SHARE Improvements to sidewalks and streets in Chinatown is underway

Chicago Department of Transportation photo

Work on the Wells Wentworth Corridor, including additional traffic signals and new sidewalks, began earlier this week in Chinatown.

The project aims to create a new roadway between the Loop and Chinatown, the Chicago Department of Transportation announced on Friday. Improvements to the area include adding a traffic signal at 18th and Wentworth streets, new sidewalks on each side of the street, a buffered bicycle lane and improve access to Ping Tom Memorial Park Fieldhouse.

The project area will span from South Wells Street between West Roosevelt Road and West 16th Street and South Wentworth Avenue between West 16th Street and West Cermak Road, CDOT said.

There will be traffic and bike restrictions on West 18th Street during the construction of the traffic signal. Parking will be prohibited on both sides of Wentworth Avenue between Ping Tom Memorial Park and 19th Street during construction. The first phase of construction is expected to be complete by June 2017, according to CDOT.

“These improvements will make Chinatown more pedestrian and bike friendly while bringing new economic opportunities to a growing and vibrant community,” said Alderman Daniel Solis.

The second phase of the project will realign Wentworth Avenue between Archer Avenue and Cermak Road in order to improve safety. A new plaza will also be built on the east side of Wentworth at 19th Street.
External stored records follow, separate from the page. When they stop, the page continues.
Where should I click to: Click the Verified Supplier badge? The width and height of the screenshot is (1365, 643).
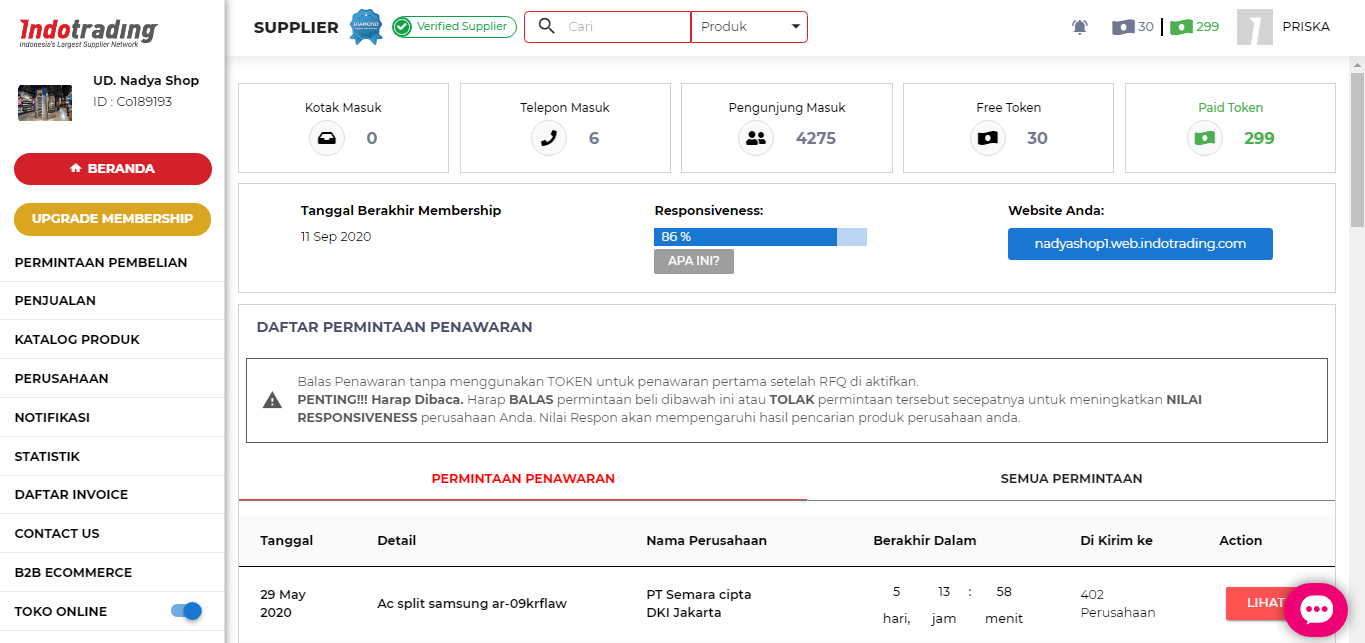452,26
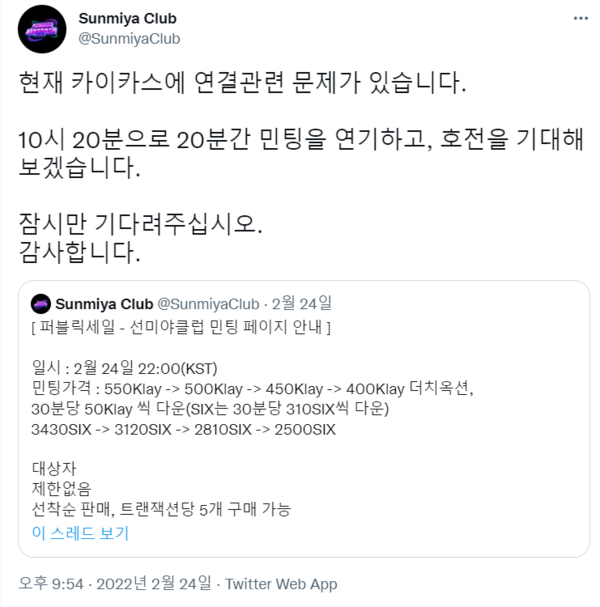Click the Twitter Web App source link
600x607 pixels.
[281, 583]
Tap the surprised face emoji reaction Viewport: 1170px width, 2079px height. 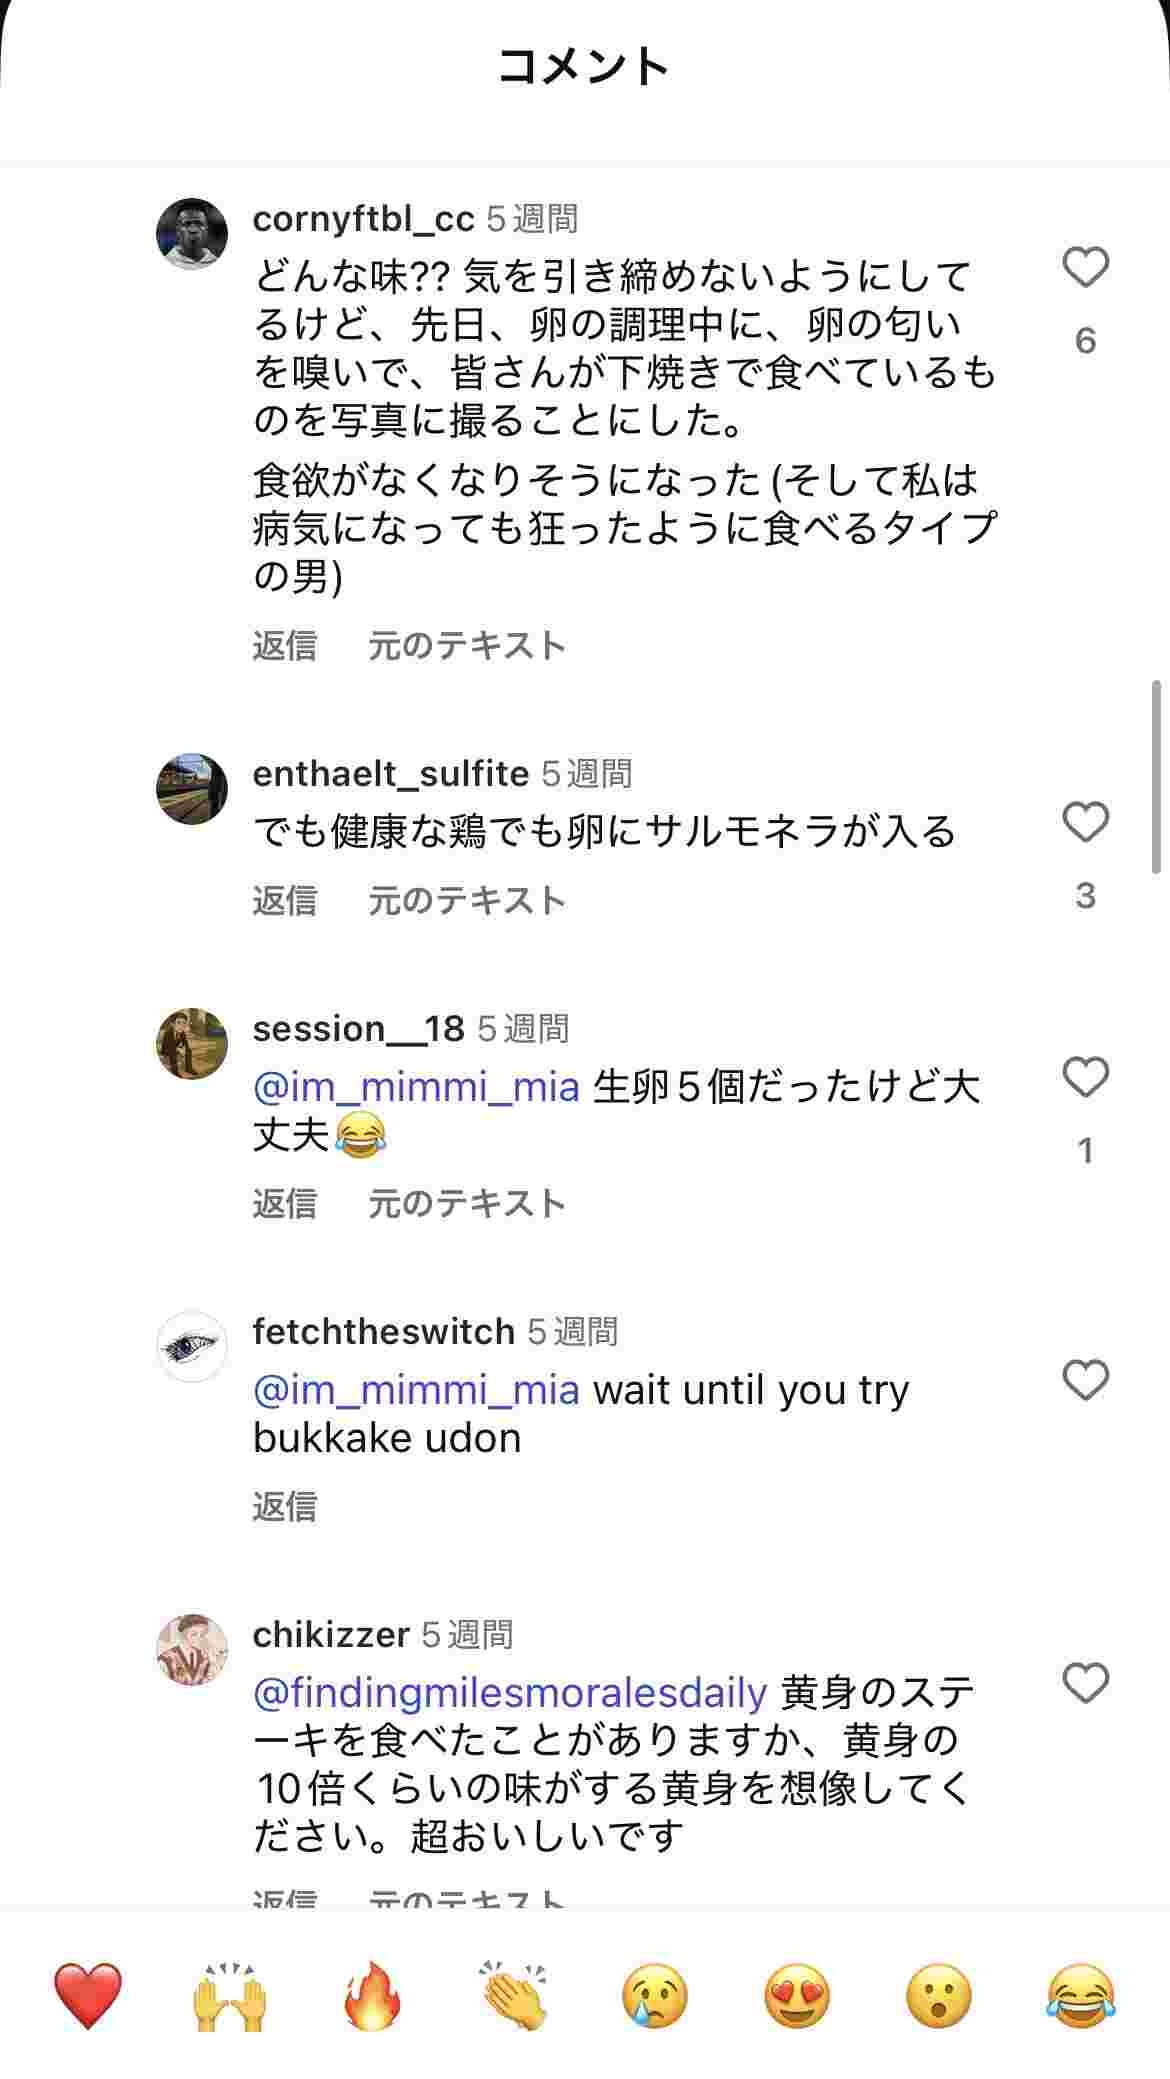click(x=939, y=1995)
Work has already begun with the demolition of two out of three buildings that have been acquired in order to make the improvements, said CDOT.

“This project exemplifies Chicago’s strong commitment to the economic growth of the Chinatown community,” said CDOT Commissioner Rebekah Scheinfeld. “By creating a direct road, transit and bicycle access to Chinatown’s thriving commercial center, we hope to strengthen the community’s identity and economy.”

Construction of the first and second phase of the project is expected to cost $16.9 million with funds coming from River South and 24th/Michigan Tax Increment Financing, according to CDOT.